Here is an account of one client’s experience of equine-facilitated therapy, in their own words (straight from the horse’s mouth, you might say):
I am reliably informed that horses mirror our internal emotions; so if we are not congruent with what we say and do, the horse will illustrate that in how they are with us. Before I entered the paddock my therapist and I stood and quietly scanned our bodies for any areas of tension, breathing deeply to enhance a sense of mindful relaxation. I could have fallen asleep standing up as I rocked gently, sensing the gentle breeze on my face.
In we went – the first session involved two ponies, Jazz and Tia. Jazz is apparently top of the pecking order even though Tia seemed to be bigger; I walked around the field with the two ponies, sometimes feeding them some grass; they mostly ate grass anyway and weren’t that bothered about me. I murmured something about them not really knowing me yet and perhaps they were taking time to get to know me. (Note, that was about me, and how I take time to get to know people). We got to know each other a bit more and at one point they both came towards me and were very close, almost nuzzling. I had to do an exercise which involved me holding a plastic bowl of carrots and horse treats, together with a riding crop. This was to illustrate how well I held my boundaries in that I held the crop out to deter the horses from helping themselves. As they saw me with the bowl they came straight up… “yum, carrots” they might have been thinking. A simple wave of the crop and they were at the back of the field within minutes, away from me. Strong boundaries?
The following week involved some exercises with a chosen pony, I chose Jazz. I had to lead Jazz into a circle that was made to “enclose” her and this was to illustrate my “leadership” skills. It was easy to lead her round using a rope but it was less easy to make her go backwards. Time to hone my leadership skills.

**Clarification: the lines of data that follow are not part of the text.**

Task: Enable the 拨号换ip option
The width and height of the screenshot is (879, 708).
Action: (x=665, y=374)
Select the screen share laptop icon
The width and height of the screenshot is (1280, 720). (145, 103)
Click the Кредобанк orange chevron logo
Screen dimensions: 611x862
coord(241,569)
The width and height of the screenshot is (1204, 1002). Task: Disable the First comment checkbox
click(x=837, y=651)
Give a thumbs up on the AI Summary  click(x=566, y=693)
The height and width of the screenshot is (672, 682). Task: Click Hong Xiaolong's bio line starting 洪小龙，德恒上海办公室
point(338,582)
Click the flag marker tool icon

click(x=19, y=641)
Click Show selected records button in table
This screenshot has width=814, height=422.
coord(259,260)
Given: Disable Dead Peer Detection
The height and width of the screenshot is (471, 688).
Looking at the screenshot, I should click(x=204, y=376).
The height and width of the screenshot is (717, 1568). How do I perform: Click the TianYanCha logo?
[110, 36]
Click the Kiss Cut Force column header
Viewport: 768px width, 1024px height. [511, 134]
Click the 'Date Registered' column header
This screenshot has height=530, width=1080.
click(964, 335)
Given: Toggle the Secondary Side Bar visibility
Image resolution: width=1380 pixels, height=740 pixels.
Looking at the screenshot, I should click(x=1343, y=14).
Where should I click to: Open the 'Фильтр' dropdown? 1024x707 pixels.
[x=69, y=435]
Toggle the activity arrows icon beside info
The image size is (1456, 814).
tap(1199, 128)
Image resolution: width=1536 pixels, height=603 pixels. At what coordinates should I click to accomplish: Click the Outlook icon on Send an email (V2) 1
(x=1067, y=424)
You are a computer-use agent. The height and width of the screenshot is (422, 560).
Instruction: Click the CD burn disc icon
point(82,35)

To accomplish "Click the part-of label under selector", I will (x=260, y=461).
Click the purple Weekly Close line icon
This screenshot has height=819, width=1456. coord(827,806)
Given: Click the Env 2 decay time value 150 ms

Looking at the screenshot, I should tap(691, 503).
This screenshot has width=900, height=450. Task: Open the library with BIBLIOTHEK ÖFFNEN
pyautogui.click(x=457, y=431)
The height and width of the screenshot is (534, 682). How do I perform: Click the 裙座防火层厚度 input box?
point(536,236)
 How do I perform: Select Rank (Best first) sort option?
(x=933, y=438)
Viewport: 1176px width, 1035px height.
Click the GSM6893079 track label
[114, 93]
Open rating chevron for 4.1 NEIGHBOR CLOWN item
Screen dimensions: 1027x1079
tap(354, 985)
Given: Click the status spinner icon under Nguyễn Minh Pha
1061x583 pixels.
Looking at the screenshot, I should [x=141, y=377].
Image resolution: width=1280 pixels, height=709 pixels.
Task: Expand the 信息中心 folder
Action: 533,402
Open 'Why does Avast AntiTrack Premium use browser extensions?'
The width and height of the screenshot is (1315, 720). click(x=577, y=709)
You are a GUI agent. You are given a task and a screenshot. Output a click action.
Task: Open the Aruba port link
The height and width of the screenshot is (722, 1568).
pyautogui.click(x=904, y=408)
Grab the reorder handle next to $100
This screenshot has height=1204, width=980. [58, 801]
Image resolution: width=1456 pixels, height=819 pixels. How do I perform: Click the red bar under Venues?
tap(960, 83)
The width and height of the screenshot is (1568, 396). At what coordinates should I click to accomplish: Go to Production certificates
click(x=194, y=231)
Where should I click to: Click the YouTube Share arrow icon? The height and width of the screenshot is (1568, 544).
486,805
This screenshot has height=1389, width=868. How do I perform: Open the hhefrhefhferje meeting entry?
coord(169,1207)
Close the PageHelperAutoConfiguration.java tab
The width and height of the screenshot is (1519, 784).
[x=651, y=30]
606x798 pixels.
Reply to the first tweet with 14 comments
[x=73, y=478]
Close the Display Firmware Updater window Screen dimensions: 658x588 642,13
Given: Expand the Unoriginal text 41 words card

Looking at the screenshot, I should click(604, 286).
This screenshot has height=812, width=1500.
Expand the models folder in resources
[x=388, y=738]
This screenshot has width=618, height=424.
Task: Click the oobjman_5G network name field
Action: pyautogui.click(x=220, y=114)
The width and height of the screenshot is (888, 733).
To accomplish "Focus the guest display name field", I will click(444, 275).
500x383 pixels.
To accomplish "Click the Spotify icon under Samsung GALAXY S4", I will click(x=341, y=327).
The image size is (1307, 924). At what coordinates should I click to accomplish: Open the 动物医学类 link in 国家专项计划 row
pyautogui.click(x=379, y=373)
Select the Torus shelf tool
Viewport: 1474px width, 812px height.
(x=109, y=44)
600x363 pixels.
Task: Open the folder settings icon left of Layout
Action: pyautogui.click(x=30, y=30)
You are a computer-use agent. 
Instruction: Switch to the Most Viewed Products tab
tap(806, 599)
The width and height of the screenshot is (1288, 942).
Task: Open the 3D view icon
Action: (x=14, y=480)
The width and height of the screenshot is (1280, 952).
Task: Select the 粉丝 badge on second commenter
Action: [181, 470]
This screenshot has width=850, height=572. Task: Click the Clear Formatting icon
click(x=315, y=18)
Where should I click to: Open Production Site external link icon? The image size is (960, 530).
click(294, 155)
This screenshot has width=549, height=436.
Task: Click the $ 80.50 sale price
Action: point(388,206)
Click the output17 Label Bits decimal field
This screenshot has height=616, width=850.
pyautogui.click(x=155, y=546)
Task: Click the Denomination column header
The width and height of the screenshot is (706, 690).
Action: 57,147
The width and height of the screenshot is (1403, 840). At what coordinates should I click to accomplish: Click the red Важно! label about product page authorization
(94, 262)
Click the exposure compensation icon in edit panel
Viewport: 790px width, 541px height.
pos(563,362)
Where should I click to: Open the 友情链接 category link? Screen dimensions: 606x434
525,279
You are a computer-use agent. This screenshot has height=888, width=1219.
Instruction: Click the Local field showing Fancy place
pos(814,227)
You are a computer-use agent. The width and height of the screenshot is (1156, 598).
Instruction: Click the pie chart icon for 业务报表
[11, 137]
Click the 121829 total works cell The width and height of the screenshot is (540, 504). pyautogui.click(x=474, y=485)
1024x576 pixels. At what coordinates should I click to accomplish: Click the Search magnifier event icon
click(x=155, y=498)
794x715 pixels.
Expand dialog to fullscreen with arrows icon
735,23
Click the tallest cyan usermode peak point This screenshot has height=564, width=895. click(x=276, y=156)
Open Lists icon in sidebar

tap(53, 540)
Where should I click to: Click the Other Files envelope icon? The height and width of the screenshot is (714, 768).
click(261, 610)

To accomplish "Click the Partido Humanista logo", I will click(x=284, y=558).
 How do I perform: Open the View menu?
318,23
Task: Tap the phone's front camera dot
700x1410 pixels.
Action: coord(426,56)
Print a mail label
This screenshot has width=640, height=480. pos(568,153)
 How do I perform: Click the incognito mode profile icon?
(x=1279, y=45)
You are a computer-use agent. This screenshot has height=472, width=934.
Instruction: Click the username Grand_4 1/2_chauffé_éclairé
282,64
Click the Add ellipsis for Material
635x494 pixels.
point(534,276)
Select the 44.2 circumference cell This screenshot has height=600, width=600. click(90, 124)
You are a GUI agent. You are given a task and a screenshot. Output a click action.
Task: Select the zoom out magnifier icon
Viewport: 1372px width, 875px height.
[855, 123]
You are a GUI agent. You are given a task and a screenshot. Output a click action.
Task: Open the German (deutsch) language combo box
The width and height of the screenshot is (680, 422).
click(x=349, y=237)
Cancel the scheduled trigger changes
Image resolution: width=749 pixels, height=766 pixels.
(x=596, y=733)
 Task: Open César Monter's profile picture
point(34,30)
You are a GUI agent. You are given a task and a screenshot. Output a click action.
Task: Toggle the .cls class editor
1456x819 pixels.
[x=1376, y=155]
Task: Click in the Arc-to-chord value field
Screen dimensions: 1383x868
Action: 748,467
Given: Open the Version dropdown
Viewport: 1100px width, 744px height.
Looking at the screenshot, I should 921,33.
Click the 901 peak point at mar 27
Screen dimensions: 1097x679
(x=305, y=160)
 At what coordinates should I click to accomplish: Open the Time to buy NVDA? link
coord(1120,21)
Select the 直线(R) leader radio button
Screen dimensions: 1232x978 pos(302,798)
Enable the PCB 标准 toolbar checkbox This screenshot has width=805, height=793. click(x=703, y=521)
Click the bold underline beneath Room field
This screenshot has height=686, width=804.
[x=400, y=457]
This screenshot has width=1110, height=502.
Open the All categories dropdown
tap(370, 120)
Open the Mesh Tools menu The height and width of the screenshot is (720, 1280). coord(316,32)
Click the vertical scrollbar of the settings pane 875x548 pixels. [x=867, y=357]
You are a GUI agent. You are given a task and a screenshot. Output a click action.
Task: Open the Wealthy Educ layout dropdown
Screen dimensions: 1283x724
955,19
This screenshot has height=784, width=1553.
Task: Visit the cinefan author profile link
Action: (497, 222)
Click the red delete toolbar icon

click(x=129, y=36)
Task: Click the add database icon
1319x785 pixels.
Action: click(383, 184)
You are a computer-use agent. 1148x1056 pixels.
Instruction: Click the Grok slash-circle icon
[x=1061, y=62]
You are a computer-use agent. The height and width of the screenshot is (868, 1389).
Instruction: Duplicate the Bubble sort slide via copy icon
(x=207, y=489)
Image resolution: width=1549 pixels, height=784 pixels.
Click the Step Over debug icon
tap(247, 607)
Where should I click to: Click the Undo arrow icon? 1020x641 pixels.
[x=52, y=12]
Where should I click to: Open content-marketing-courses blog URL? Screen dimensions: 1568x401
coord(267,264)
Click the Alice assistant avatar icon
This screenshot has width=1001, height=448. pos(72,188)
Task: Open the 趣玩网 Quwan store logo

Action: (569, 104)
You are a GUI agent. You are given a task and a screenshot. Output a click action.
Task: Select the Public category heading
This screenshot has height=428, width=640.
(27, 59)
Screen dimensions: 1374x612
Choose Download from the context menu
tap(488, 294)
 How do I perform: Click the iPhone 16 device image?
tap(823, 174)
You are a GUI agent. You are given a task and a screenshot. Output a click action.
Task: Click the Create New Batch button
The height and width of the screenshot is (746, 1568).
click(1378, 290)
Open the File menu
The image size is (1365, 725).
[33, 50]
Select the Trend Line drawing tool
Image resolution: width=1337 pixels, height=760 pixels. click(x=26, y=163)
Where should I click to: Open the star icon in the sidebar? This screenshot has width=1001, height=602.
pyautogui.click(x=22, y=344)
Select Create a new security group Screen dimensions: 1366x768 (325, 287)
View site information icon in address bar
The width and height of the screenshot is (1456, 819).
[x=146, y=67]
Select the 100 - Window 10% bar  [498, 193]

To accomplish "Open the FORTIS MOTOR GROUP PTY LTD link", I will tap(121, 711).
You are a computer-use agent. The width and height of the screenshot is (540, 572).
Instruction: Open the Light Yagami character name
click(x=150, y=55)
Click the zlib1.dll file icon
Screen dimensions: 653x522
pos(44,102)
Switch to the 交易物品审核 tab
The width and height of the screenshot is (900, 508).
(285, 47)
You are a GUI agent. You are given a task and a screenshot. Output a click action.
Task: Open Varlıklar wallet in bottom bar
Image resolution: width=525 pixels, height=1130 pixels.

The week after that I had to work with one of them again, with the other forming the part of the “glamorous assistant”. I had to lead a horse round a sort of assault course which had several elements to it. Cones to weave in and out of, four poles that the horse had to step over, a marked out area in a square like an enclosure and a small 6-inch high jump.
Each part of the course I chose to represent a part of my life and I had to lead the horse around, with the glamorous assistant (aka Tia) standing by or joining in.
Weaving in and out of “life events” was something that I warmed to, as did Jazz. Going over the little poles she was a tad reluctant but came anyway (areas of my life that I had to move over before I could continue; perhaps illustrating my desire for procrastination? ) The enclosure was the biggest challenge in that I saw it as my marriage; somewhere I had felt trapped in life and the horse proved to be very reluctant to step in with me; my holding back and yet pulling her in was perhaps incongruent; I didn’t really want to go there and neither did she. The hopping over the final hurdle could be seen as a number of life events – perhaps moving on from the marriage, or completing my Open University studies and the horse was slow and nearly chucked the pole but we got there in the end. Lots of symbolic food for thought.
My final session involved a different pony altogether called Quilha. This is a horse used by a para-rider (people who have a disability) and she was very friendly, instantly came up to us when we entered the paddock; once she saw us she then went to the back of the field and over the gate was another horse in the paddock. I stayed relatively close to them as I stroked and petted them; and they spent the majority of the hour playing a bit like naughty siblings, Quilha being “top horse” (well, it was her paddock) and almost fighting the other horse in the paddock to keep back. Quilha nuzzled me in a friendly way, and then Daisy seemed to copy her. I fed Quilha some grass and I think we became friends.
All in all my experience of Equine Facilitated Therapy has shown me that I do have a lot of respect for horses and there is still an element of fear of the majestic creature and I have learned that I do often keep people at arms’ length until I know them well; I have strong boundaries which are my protection but generally I felt accepted by the ponies and thus also accept myself. The quiet acceptance of the ponies is in itself therapeutic and taking time out from simply talking about issues was a welcome break. Thank you to Sarah from www.ashlar-evolution.comfor the experience. I thoroughly recommend it!